Stando ai voti assoluti Le Pen è arrivata terza, con 10 milioni di preferenze: davanti a lei, oltre Macron con 20, l’astensione con 12. Dunque ci sono stati più francesi che hanno preferito scegliere il proseguire nello status quo, piuttosto che decidere di affidare la sorte del paese alla discendente della dinastia storica del Front National (discendenza che forse ha pesato, con tutto il carico di retorica e evocazioni, e per questo è possibile che al prossimo congresso il nome cambierà per staccarsi da quel carico di ricordi cupi). L’europeismo globalista di Macron ha vinto sul nazionalismo lepenista.
Il presidente degli Stati Uniti Donald Trump, che del nazionalismo isolazionista s’è fatto simbolo globale di successo, si è rapidamente complimentato con Macron – probabilmente, dopo la concessione della vittoria di Le Pen, è stato il primo leader internazionale a onorare il nuovo presidente in pubblico (se non il primo, tra i primi). In un tweet il Prez s’è detto “molto lieto di lavorare con lui”. E pensare che in uno dei primissimi appuntamenti internazionali all’inizio della sua Amministrazione, quando a otto giorni dall’Inauguration ospitò a Washington la premier uscente inglese Theresa May, aveva definito la Brexit una “cosa stupenda”, augurandosene altre; e una mesata fa il portavoce della Casa Bianca disse che Trump era uno dei leder che avrebbe guidato il processo internazionale di Brexit.
Ora è chiaro che “lavorare” con Macron significhi prendere una direzione completamente opposta; del discorso della vittoria restano impresse come un tatuaggio poche, pesantissime parole: “Difenderò la Francia e difenderò l’Europa”. Le elezioni francesi sono state il passaggio che ha segnato la fine dello spauracchio momentaneo per i tifosi dell’Unione Europea, una minaccia rappresentata dall’auspicio di altre Brexit dal trono di successo al 1600 di Pennsylvania Ave, e che aveva calendarizzati tre appuntamenti: le elezioni in Austria, Olanda e Francia. In tutti e tre i paesi gli elettori hanno risposto ‘no’ alla proposta di frammentazione dell’Europa che il filotto delle tre consultazioni poteva rappresentare.
Implicita una sconfitta di Trump, per lo meno del primo Trump, quello che pensava alla disarticolazione del sistema multilaterale globale che l’Occidente rappresenta con l’UE. Con una nota: Trump non è il Califfo che chiedeva ai musulmani di non votare perché le elezioni sono simbolo dell’idolatria: Trump disarticolando l’Europa spera, sperava meglio, nella possibilità di crearsi intorno un mondo di singoli, con cui trattare in via diretta e bilaterale, come piace fare a chi per una vita ha chiuso affari immobiliari.

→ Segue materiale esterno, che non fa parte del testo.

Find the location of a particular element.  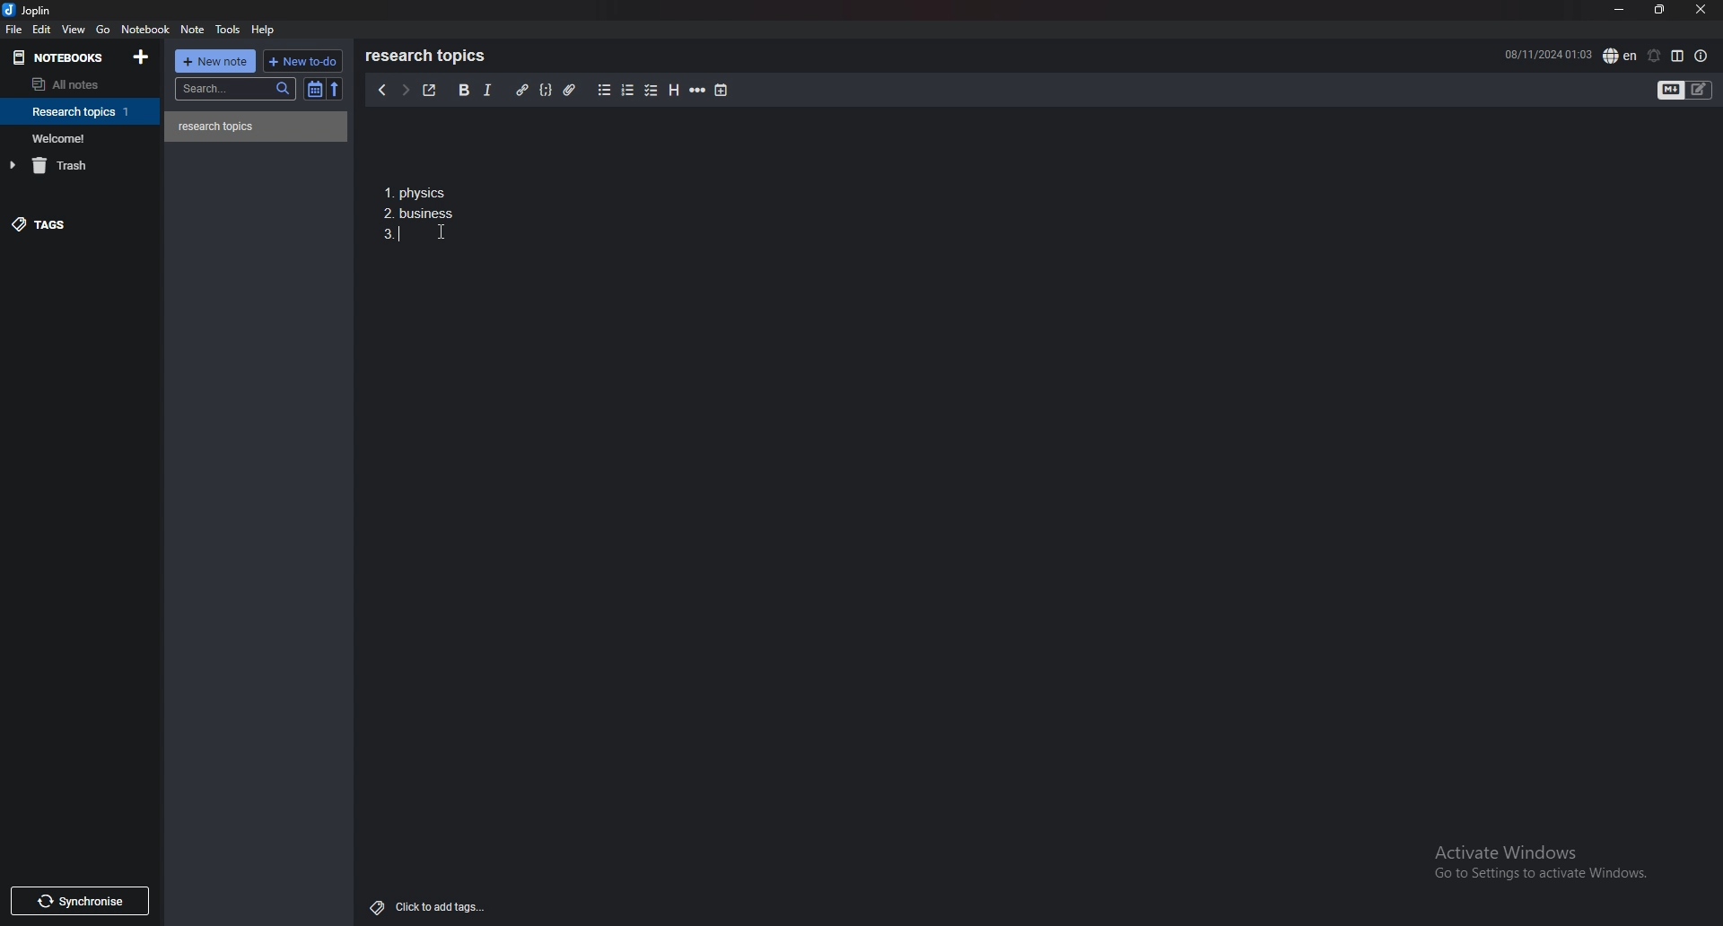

Si scrive “del primo Trump” però, e si intende lo strascico di campagna elettorale entrato nella Casa Bianca nei primi giorni: perché poi l’amministrazione e il suo leader hanno fatto i conti con il compito di governare la più grossa economia del mondo, il più forte e tecnologico esercito, il simbolo di una struttura sociale e culturale internazionale. È pacifico che una normalizzazione è in atto a Washington; ossia l’azione politica e filosofica dell’amministrazione Trump si sta spostando su una linea più classica del conservatorismo (con eccezioni, più o meno profonde, che restano). Per esempi: la Cina è diventata un avversario con cui dialogare in una retorica distante anni luce da quando in campagna elettorale veniva dipinta come il male estremo del mondo americano; con la Russia si usa bastone e carota, e il segretario di Stato Rex Tillerson, finalmente entrato in funzione effettiva, ha tenuto spesso un atteggiamento severo con Mosca; all’Onu c’è una rappresentanza forte, e la Nato è tornata indispensabile nell’ottica di Trump; i globalisti di mercato che hanno in mano la sfera economica dell’amministrazione stanno dettando l’agenda evitando strani isolamenti; i centristi moderati newyorkesi stanno prevalendo sui rivoluzionari anti-sistema nel cerchio del potere interno alla West Wing e indirizzano la rotta politica.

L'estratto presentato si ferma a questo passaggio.